#### Excerpt to read
>>>
Public Version vApril 04'

1939 to 1940

A Narrative Timeline Of AA History – 1774 to 2003

1939

Jan, the draft book text and personal stories were completed. (AACOA 164, BW-RT 255)

Jan, 400 multilith copies of the book were distributed for evaluation. Each copy was stamped “Loan Copy” to protect the coming copyright. (AACOA 165, LR 197, NG 74, 319, PIO 200) NY member Jim B (Vicious Cycle) suggested the phrases “God as we understand Him” and “Power greater than ourselves” be added to the Steps and basic text. Bill W later wrote “Those expressions, as we so well know today, have proved lifesavers for many an alcoholic.” (LOH 201) Note: Jim B later moved to Philadelphia, PA in Feb 1940 and started AA there. He also helped start AA in Baltimore, MD. (AACOA 17, BW-FH 140, GTBT 137, WPR 81)

Jan 18, The Alcoholic Foundation Board increased from 5 to 7 members. Non-alcoholics still held the majority. New members were alcoholic Harry B (A Different Slant) as the newly appointed second Board Chairman and Dr Leonard V Strong (Bill W’s brother-in-law). Harry B also later returned to drinking and was replaced in Dec (GSO, PIO 189) Foundation Trustees could appoint their own successors and were “chartered to do everything under the sun.” (LOH 61)

Mar (?), the much changed book manuscript was turned over to Tom Uzzell. He was a friend of Hank P, an editor at Collier’s and a member of the NYU faculty. The manuscript was variously estimated as 600 to 1,200 pages (including personal stories). Uzzell reduced it to approximately 400 pages. Most cuts came from the personal stories, which had also been edited by Jim S (The News Hawk) a journalist from Akron, OH. (AACOA 164, BW-FH 126, PIO 203)

Mar, (?), Bill W, Hank P, Ruth Hock and Dorothy S (wife of Cleveland pioneer Clarence S) drove to Cornwall, NY and presented a much altered manuscript to the printing plant of Cornwall Press. When the plant manager saw the condition of the manuscript, he almost sent them back to type a clean copy. Hank P persuaded the manager to accept the manuscript on condition that the group would examine and correct galley proofs as they came off the press. The group checked in to a local hotel and spent the next several days proofreading galleys. (WPR 81-82)
<<<
#### Tasks to complete
1) In the AA history timeline, how many multilith copies of the book were distributed for evaluation in January 1939?
2) Please reproduce the stretch of the AA history timeline from "Mar (?), the" through "126, PIO 203)".

#### Recorded information
>>>
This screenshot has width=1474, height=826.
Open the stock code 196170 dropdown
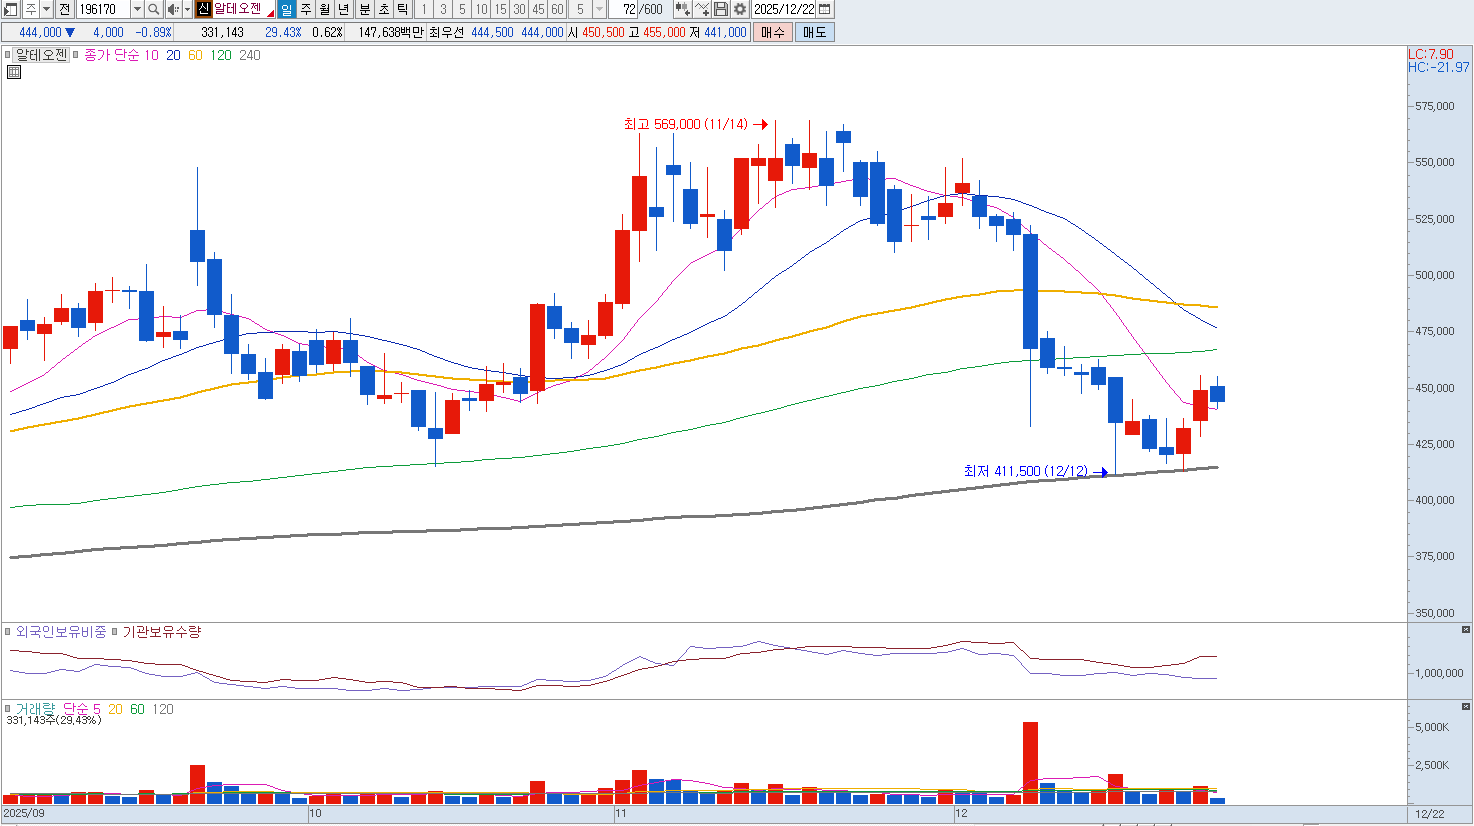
<<<
#### List of answers
1) 400 copies.

2)
Mar (?), the much changed book manuscript was turned over to Tom Uzzell. He was a friend of Hank P, an editor at Collier’s and a member of the NYU faculty. The manuscript was variously estimated as 600 to 1,200 pages (including personal stories). Uzzell reduced it to approximately 400 pages. Most cuts came from the personal stories, which had also been edited by Jim S (The News Hawk) a journalist from Akron, OH. (AACOA 164, BW-FH 126, PIO 203)